The font Da Lekh Si (ᨯᩣᩃᩮ᩠ᨡᩈᩦ) differs from Da Lekh in that it aims to reveal the spelling of words. This is useful when using a spell-checker, for example on Firefox. The ideal is that subscript consonants in the coda of an orthographic syllable would be distinguished from those in the onset by colour, whence the word 'Si' in the name of the font. Note that of the major browsers, the colour technology used currently works only in Firefox and Microsoft Edge. The colouring is also applied to chained syllables, except that this has not yet been applied to chained syllables.

It is possible that Da Lekh Si may be reduced to an optional OpenType feature applied to the Da Lekh font.

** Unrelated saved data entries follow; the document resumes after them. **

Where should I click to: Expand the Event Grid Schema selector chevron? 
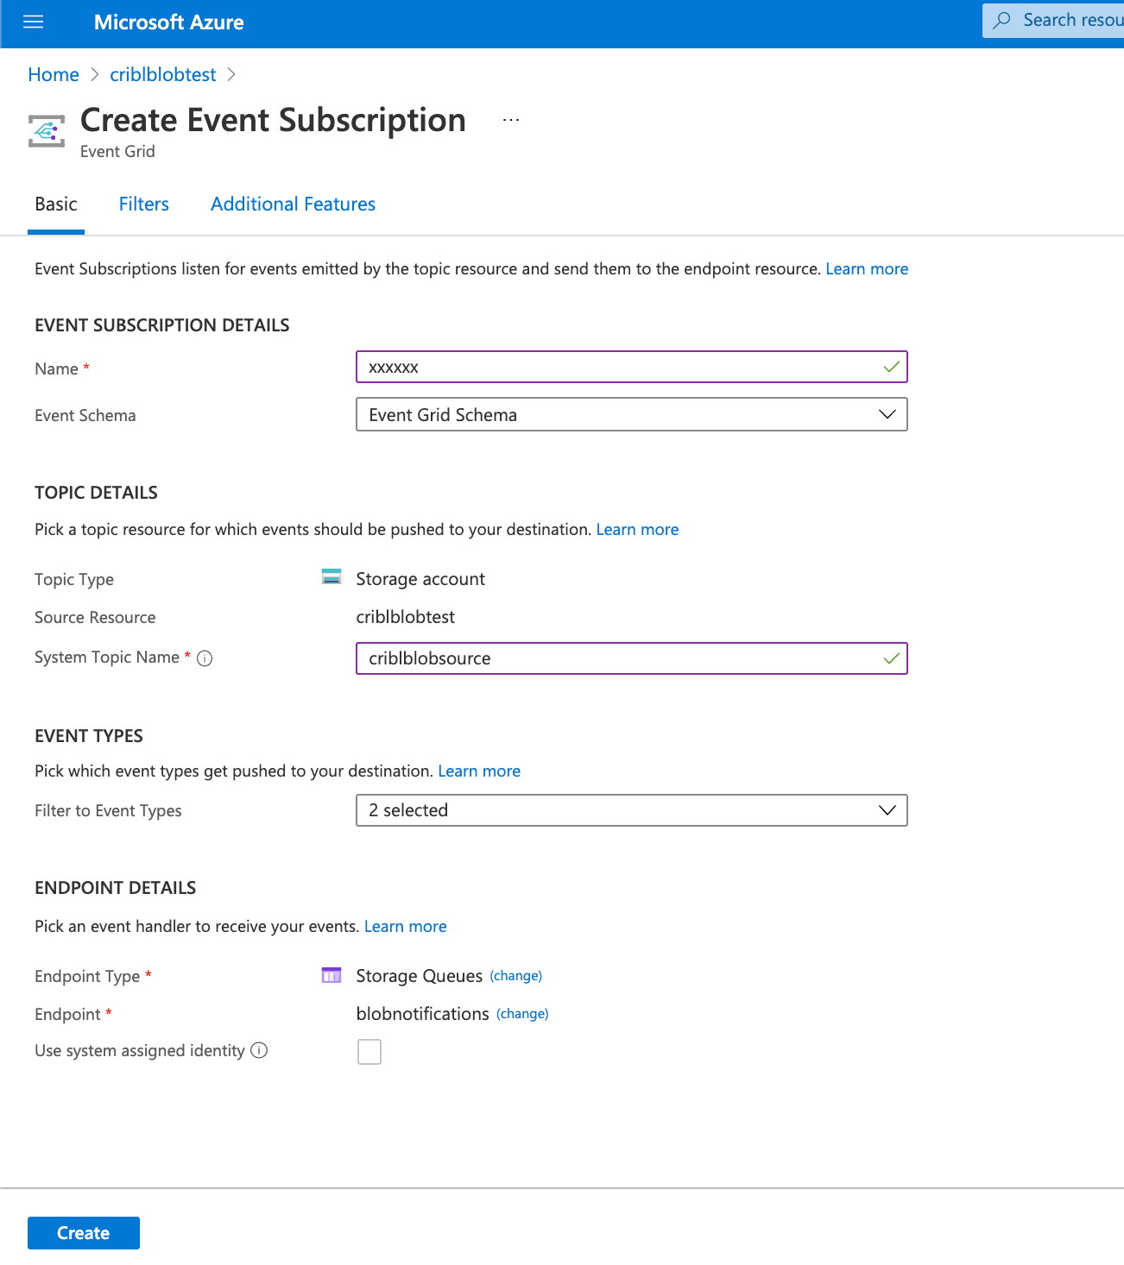(x=887, y=414)
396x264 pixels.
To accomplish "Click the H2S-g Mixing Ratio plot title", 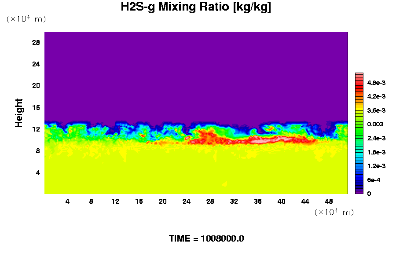I will click(x=196, y=7).
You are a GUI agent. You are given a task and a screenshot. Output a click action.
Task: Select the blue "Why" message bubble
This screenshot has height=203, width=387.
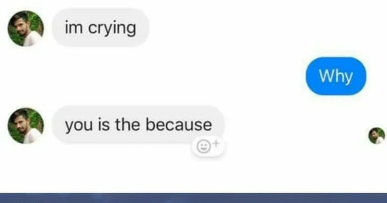coord(336,76)
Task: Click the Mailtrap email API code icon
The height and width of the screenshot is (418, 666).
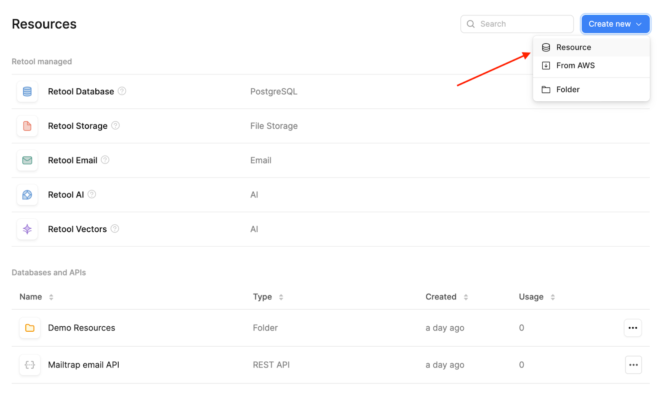Action: [x=30, y=365]
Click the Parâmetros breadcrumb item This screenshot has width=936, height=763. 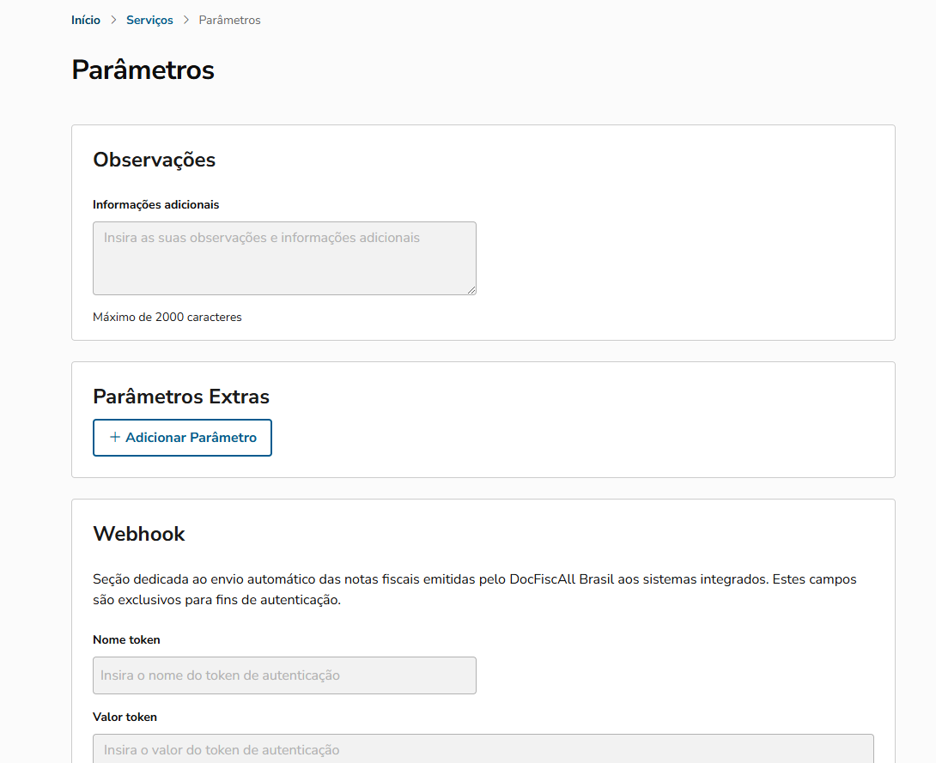(x=229, y=20)
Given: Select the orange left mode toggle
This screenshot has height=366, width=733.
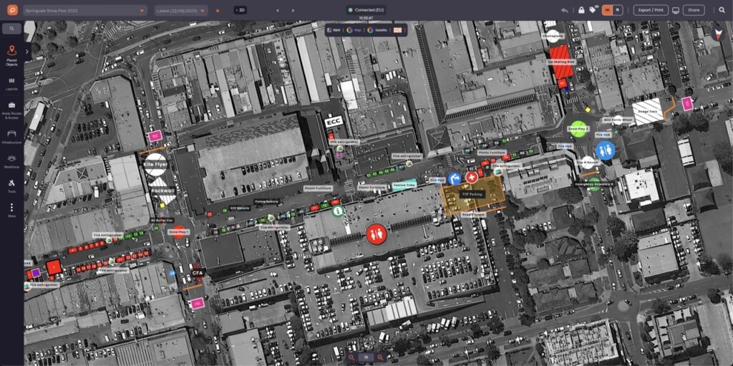Looking at the screenshot, I should 607,10.
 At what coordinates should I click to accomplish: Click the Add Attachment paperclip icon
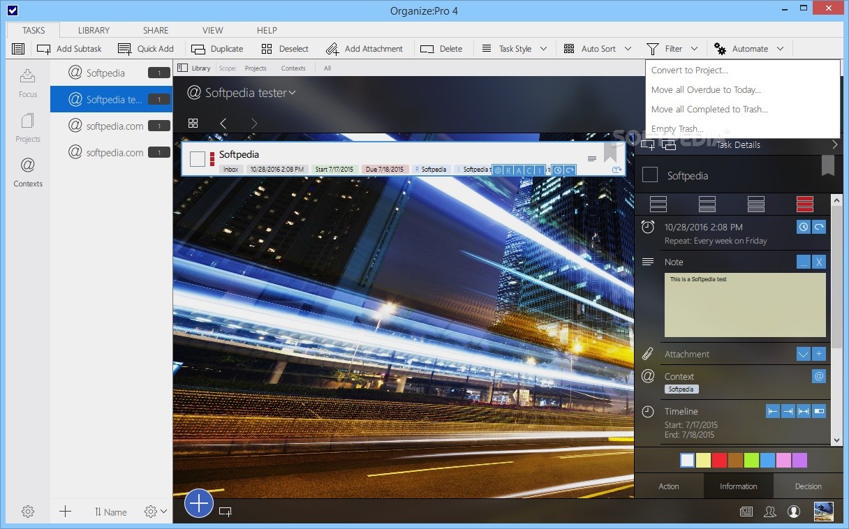pyautogui.click(x=332, y=49)
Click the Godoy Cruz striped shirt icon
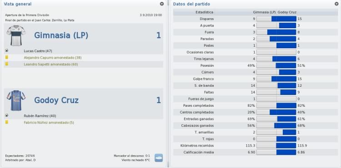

The font Da Lekh Si Seri is an unencumbered font without work-arounds for problems with renderers. It is intended as an aid for the development of the Da Lekh Si font.

Lamphun Font

The Lamphun font is available under the SIL open font licence; the applicable customisation declares that "Hariphunchai" and "Lamphun" are reserved font names. The font file is lamphun.otf and what I have used as 'source' code to build the font is an untidy mess assembled in


A version of the font dated 5 May 2014, taken from SourceForge. It is stamped as Version 001.000, but that probably means nothing. There are later .sfd and .fea files at the same location, but at best they may offer improved glyphs compared to Lamphun.

This is the file that defines the Hariphunchai font as used on this web page.

OTL tableslamphun.txt

This defines a font with the same glyph numbering, but with blank glyphs. I then replace 7 tables in the Hariphunchai font with tables from this new font:

Rename font to comply with the licence, and record appropriate licensing and history information.
Include lookups to undo rendering damage by the USE. Position medial ra using feature pref. Move other lookups from ccmp to blws, so that they are applied when missyllabification by USE is no longer an issue. Choose appropriate glyphs when there are level 2 subscripts with vocalic function. Handle mai kam, subscript consonants on NYA, and N.WAA and N.HAA.
Add some mark-to-mark positioning. Use dist to restore advance widths of spacing subscripts.
Correct a few glyph categorisations.
Add mappings for control characters so that rendering engine damage can be repaired.
Allow more complex OTL operations. Declare greater line depth to enable more rapid rendering. Blanked vendor ID.
Change font revision and modification time.
Change logfontlog.txtOnly for Lamphun.
Make filelamphun_makefile Provided for completeness - it is of little use without my font compiler, but is a complete record of the path from my sources to the font.

It is likely that I will create a variant coloured to indicate spelling.